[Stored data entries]
============

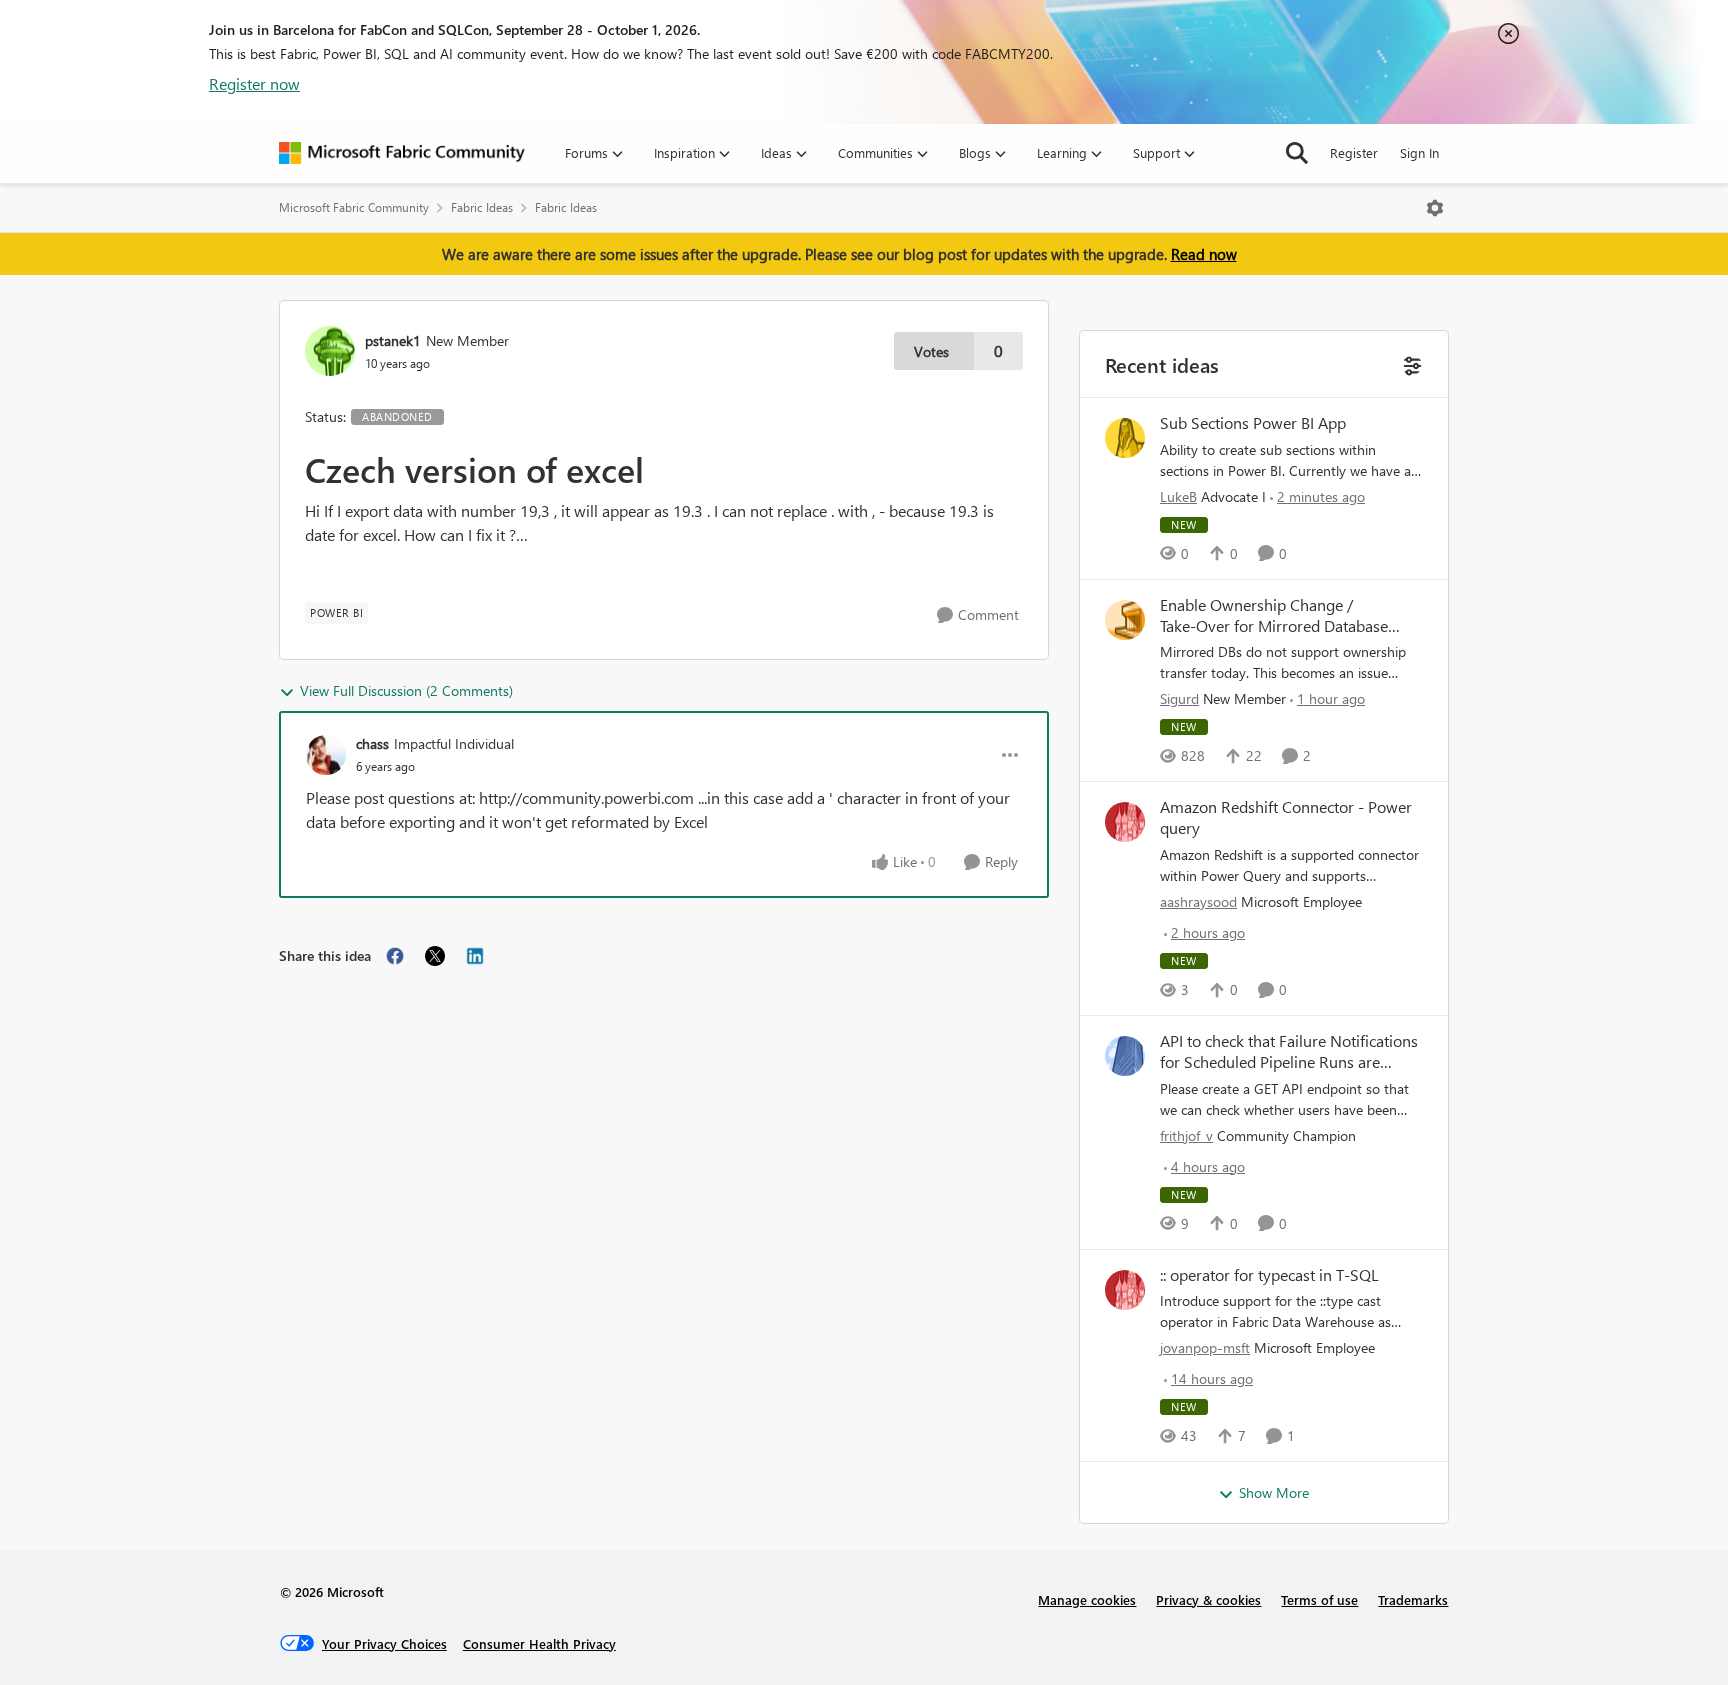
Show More (1274, 1492)
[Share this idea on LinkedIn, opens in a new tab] (475, 956)
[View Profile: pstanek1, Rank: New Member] (330, 351)
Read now (1204, 254)
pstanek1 (393, 340)
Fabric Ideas (482, 207)
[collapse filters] (1410, 363)
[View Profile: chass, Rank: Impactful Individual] (326, 755)
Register (1354, 152)
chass (372, 743)
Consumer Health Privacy (539, 1643)
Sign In (1419, 152)
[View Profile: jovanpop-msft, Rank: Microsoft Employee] (1125, 1290)
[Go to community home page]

============

» THE PROBLEM:
Scan the records for lines that hold "Profile", and reproduce each one you find.

» ANSWER FOR THE TASK:
[View Profile: pstanek1, Rank: New Member] (330, 351)
[View Profile: chass, Rank: Impactful Individual] (326, 755)
[View Profile: jovanpop-msft, Rank: Microsoft Employee] (1125, 1290)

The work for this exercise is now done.